(Extracted records)
****************************************
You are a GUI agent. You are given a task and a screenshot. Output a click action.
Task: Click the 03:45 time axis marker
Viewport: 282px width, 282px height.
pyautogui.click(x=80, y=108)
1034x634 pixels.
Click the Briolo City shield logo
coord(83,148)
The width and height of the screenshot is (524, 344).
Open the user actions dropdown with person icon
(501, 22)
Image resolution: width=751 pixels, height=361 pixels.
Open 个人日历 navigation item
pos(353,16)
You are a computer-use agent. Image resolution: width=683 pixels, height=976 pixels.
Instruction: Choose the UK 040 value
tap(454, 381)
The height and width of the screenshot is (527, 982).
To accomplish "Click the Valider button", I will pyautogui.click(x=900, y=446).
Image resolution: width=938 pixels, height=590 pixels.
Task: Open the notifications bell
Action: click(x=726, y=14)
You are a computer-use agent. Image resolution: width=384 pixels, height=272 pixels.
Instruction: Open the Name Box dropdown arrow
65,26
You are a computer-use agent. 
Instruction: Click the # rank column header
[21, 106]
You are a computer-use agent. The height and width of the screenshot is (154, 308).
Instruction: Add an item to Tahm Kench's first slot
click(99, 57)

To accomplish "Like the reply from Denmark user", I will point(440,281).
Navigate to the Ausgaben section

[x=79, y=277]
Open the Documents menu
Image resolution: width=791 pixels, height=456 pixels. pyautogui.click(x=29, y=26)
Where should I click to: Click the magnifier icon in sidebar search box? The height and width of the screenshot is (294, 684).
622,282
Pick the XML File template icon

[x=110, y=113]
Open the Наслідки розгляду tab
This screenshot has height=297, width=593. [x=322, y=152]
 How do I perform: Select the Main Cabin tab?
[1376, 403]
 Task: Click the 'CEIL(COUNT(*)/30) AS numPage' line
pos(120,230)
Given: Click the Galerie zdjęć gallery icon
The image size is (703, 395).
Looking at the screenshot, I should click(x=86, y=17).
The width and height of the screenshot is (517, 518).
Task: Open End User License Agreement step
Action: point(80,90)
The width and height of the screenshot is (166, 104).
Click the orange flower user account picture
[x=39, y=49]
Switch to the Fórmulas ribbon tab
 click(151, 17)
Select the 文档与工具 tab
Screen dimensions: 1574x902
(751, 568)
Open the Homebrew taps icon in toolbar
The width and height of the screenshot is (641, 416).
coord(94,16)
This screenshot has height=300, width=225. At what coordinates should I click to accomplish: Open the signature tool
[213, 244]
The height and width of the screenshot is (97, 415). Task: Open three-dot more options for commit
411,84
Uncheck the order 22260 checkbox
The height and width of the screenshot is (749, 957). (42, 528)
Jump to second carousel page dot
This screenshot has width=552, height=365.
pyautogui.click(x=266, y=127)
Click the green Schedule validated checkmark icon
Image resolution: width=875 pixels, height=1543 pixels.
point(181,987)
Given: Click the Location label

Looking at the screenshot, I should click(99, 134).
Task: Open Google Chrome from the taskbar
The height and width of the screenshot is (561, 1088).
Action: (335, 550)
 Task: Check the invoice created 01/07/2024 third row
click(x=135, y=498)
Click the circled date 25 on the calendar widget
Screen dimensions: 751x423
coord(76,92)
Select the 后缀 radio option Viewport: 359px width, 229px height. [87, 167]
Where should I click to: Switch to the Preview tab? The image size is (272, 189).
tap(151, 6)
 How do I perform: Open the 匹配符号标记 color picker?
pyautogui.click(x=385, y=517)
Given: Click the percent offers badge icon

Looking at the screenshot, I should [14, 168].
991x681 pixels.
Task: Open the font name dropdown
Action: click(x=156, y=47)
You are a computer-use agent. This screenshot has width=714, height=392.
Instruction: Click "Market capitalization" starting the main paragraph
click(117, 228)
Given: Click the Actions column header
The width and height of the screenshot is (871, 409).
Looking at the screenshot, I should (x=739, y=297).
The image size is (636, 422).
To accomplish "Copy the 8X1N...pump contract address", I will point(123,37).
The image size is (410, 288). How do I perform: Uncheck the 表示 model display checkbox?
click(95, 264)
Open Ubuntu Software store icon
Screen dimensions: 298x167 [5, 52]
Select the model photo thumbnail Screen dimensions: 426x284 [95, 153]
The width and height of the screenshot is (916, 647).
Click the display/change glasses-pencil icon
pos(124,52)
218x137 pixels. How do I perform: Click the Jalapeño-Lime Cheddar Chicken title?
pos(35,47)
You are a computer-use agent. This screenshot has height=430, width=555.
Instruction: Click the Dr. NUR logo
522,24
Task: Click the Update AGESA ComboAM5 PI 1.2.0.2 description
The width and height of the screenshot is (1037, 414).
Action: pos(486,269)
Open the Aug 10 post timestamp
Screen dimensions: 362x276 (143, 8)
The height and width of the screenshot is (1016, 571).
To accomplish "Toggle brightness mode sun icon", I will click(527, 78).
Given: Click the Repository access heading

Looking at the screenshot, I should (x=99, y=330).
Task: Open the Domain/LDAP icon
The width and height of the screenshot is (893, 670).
****************************************
> WHAT THIS TASK INVOLVES
Extract every line above that contains the word "from".

> THE COMPLETED TASK
To accomplish "Like the reply from Denmark user", I will point(440,281).
Task: Open Google Chrome from the taskbar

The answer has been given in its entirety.